Controcultura

Buio, spettri, malinconia. Ecco il Genovesino, un «romantico» del '600

Atmosfere esoteriche e sensibilità morbosa sono il filo conduttore delle opere del pittore

Buio, spettri, malinconia. Ecco il Genovesino, un «romantico» del '600

A che punto siamo con il Genovesino? Dopo una lunghissima notte, squarciata solo dai lumi di Roberto Longhi e di Mina Gregori, il Miradori riemerge ora dopo anni di approfondimenti a Cremona, e, immediatamente dopo, a Piacenza. Due delle città della sua umana e mistica passione artistica. Pittore padano per eccellenza, Genovesino offre una intelligente e sensitiva variante della pittura lombarda affiancandosi in una posizione periferica a Guercino, che ha avuto più precoce e miglior fortuna. Di questa affinità era pur consapevole Genovesino che dipinge, ammiccando al collega, la Decollazione di San Paolo della pinacoteca di Cremona con una dichiarazione di intenti e di consonanza: «ex centensis inventiome adulterata», che vuol dire derivata dal Guercino, il pittore di Cento.

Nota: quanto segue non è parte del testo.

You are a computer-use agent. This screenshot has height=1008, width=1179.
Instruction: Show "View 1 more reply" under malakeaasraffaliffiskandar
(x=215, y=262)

La strada è tracciata e la ricostruzione delle opere del Genovesino, anche, in relazione con la presenza piacentina del Guercino, nella cupola del duomo del 1627.

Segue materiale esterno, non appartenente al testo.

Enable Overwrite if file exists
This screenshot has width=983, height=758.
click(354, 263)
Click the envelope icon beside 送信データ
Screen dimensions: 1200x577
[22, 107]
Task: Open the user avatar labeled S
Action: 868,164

Al confronto con il maestro emiliano, Genovesino denuncia il suo debito dal Martirio di San Giacomo maggiore dipinto nel 1627 per la chiesa di San Pietro e Prospero di Reggio Emilia, immediatamente successiva agli affreschi della cattedrale di Cremona. Riconoscendo il magistero del Guercino, Genovesino ne cambia l'atmosfera nell'intatta vertigine di una valle sprofondata nella nebbia, in un paesaggio spettrale. In alto nubi rosa, gialle, grigie e minacciosi corvi sopra il campanile, in una premonizione del paesaggio romantico carico di presagi e proiezioni sentimentali. Guercino non proietta il suo animo turbato sul paesaggio, sereno anche quando è plumbeo. Genovesino invece è già entrato nella considerazione del paesaggio come stato d'animo e ne dà una struggente evocazione. C'è da credergli, in quelle nebbie fra Tortona e Voghera, attraversate nel viaggio da Genova a Piacenza per tenerne poi inquieta memoria. Non c'è l'eguale di quella atmosfera stregonesca in nessun pittore di quel tempo, neanche in Caravaggio. Guercino è solo un pretesto.

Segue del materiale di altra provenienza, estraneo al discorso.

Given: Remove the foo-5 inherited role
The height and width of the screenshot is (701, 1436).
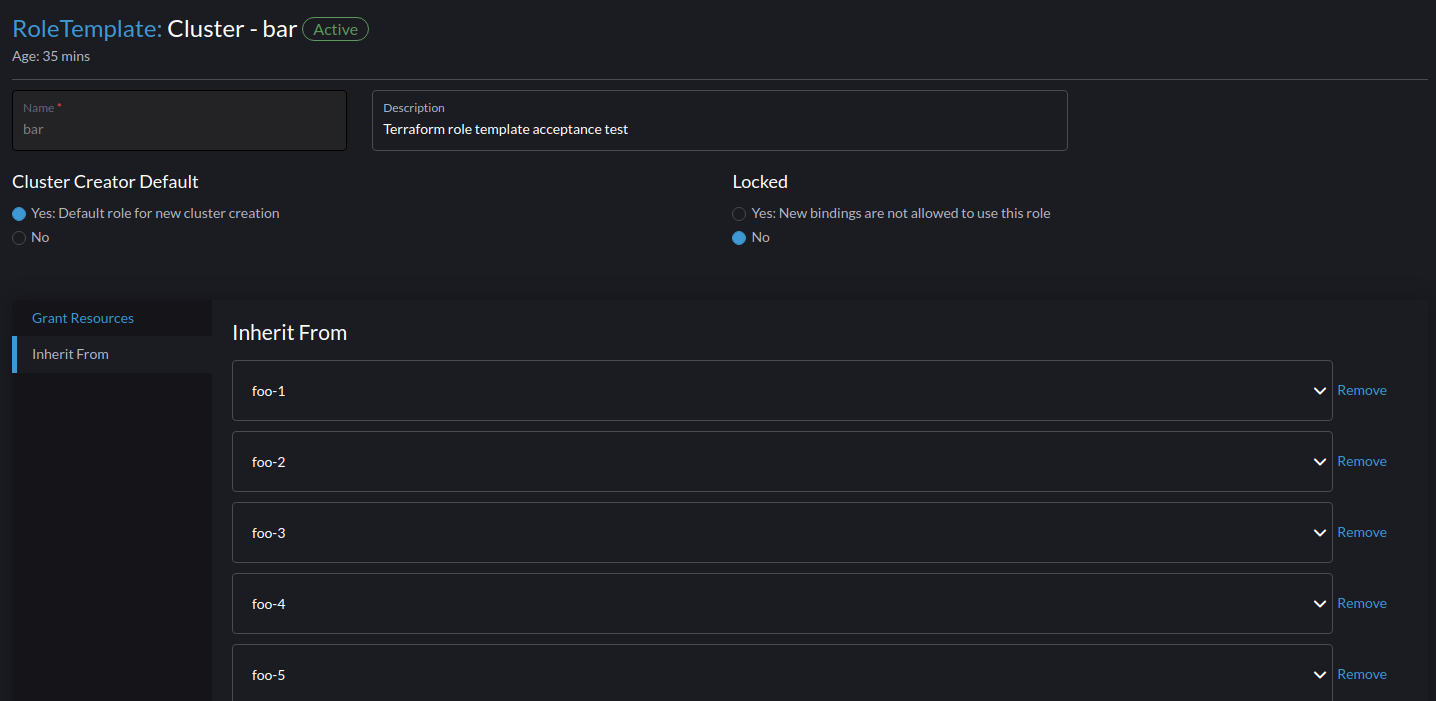Looking at the screenshot, I should (1362, 674).
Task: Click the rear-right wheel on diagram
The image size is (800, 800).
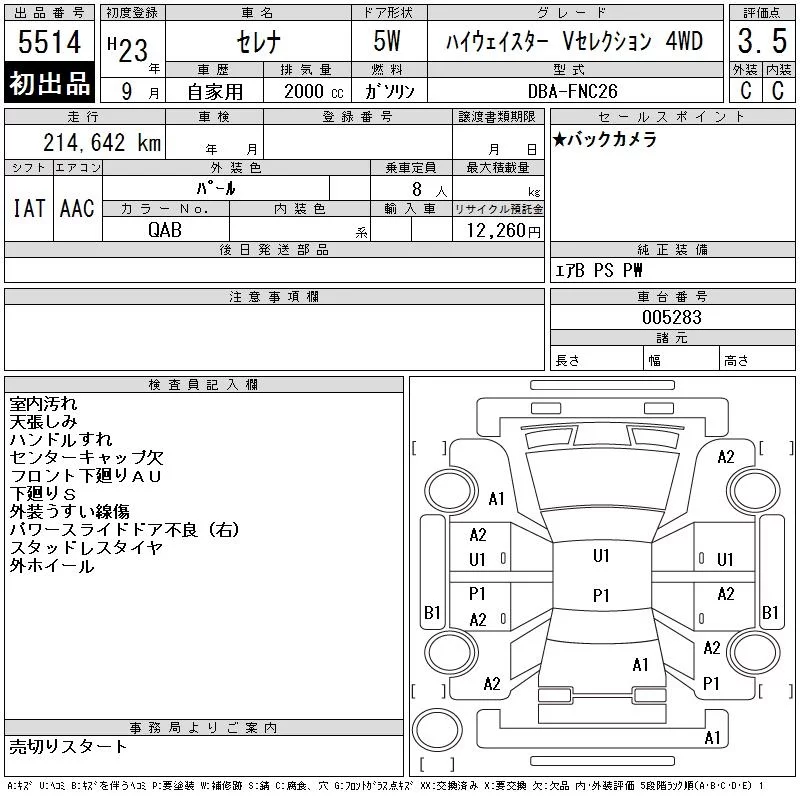Action: pos(754,652)
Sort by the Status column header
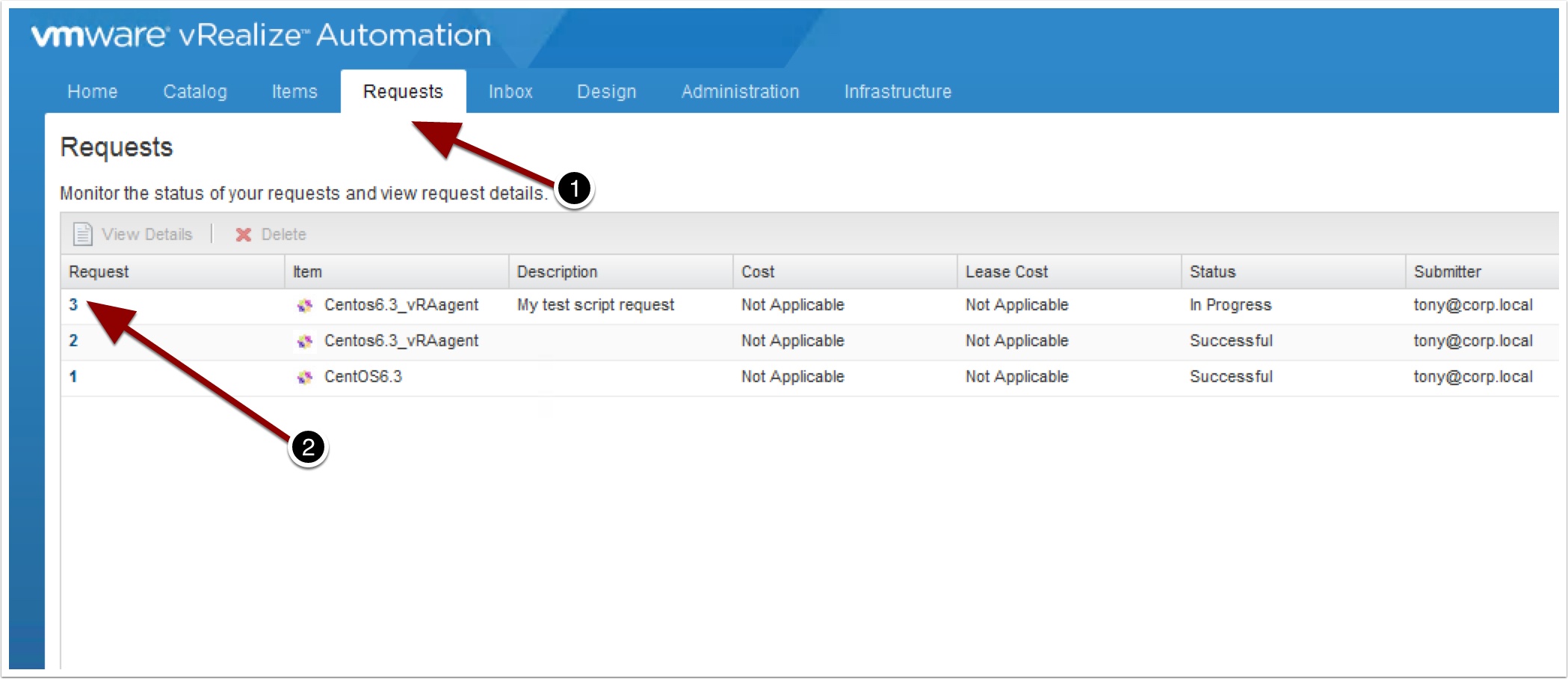The width and height of the screenshot is (1568, 679). [1212, 271]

Quando poi Genovesino arriva alla Suonatrice di liuto, Guercino è già dimenticato. Si affollano gli stimoli e le fonti, dal Gentileschi al Caroselli, dal Cagnacci allo Strozzi. Ma nessuno aveva conferito alla meditativa suonatrice l'atmosfera stregonesca di quello spazio dominato da un teschio, minaccioso prima che allegorico, nello scasso di una nicchia, in un muro più catramoso di un Cretto di Burri. Monili, spille, e un sacco di monete, completano il quadro di una tra le immagini più intense e drammatiche della pittura del Seicento. Nella concentrazione della musica, in quel volto pensoso, indimenticabili sono le nervose mani che la agitano, nella più esoterica atmosfera. In questa sequenza degli anni Quaranta si può leggere, dopo il primo infruttuoso soggiorno, l'attenzione della committenza piacentina, al ritorno nella vicina Cremona, dove ebbe rapida fortuna. Ne è prova la complessa Circoncisione, datata 1643, proveniente dalla collezione di Ugo Bizzi. E qui vorremmo osservare, a integrazione degli spunti di Ferdinando Arisi che richiamò la spazialità di Viviano Codazzi, una forse più pertinente contiguità con le ambientazioni prospettiche di Tanzio da Varallo negli affreschi delle cappelle del Sacro Monte, nella scena teatrale in primo piano, con lo sfondo architettonico più di un luminoso prospetto di edificio classicheggiante. Il panneggiare mosso e vibrante rimanda invece a Domenico Fetti.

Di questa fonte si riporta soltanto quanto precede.